* Exercise goal *
Retype, word for word, every line starting at the line with "Where should I" and ending with the final line of the entries; skip the pictures.

* Record excerpts *
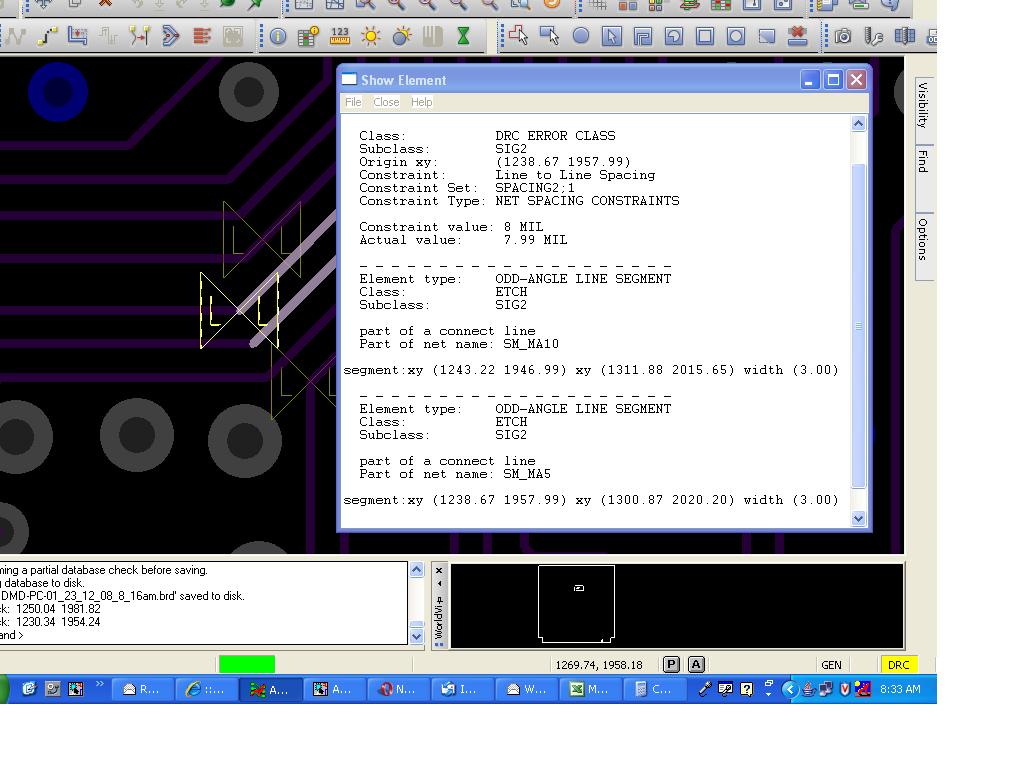
Task: Open Help menu in Show Element window
Action: [x=422, y=102]
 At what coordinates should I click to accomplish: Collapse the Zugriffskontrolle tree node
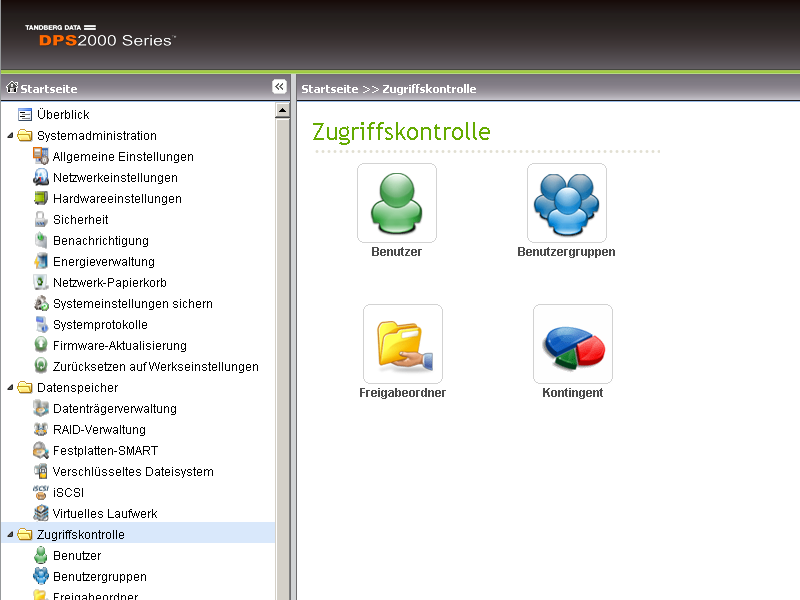point(10,534)

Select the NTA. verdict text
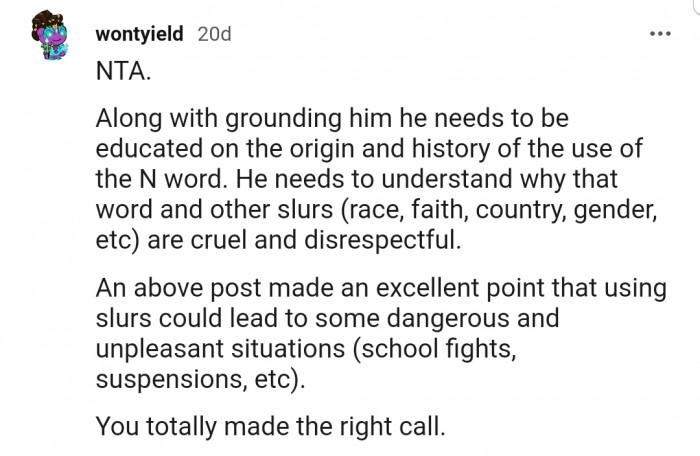pyautogui.click(x=124, y=71)
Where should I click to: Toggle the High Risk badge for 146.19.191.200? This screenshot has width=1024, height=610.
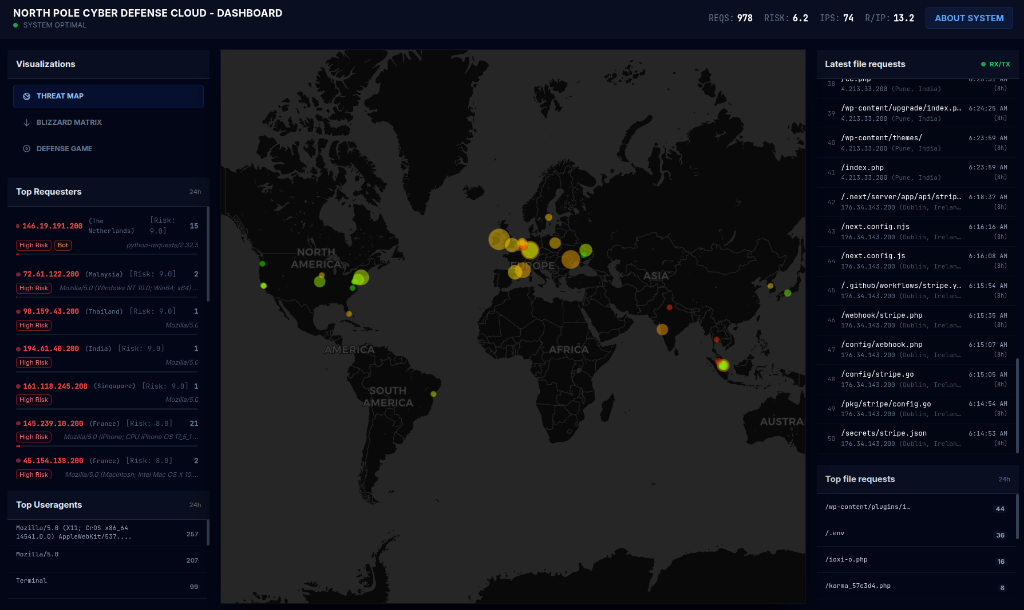coord(31,245)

* Answer box *
Where should I click to: Toggle the High Risk badge for 146.19.191.200? This screenshot has width=1024, height=610.
coord(31,245)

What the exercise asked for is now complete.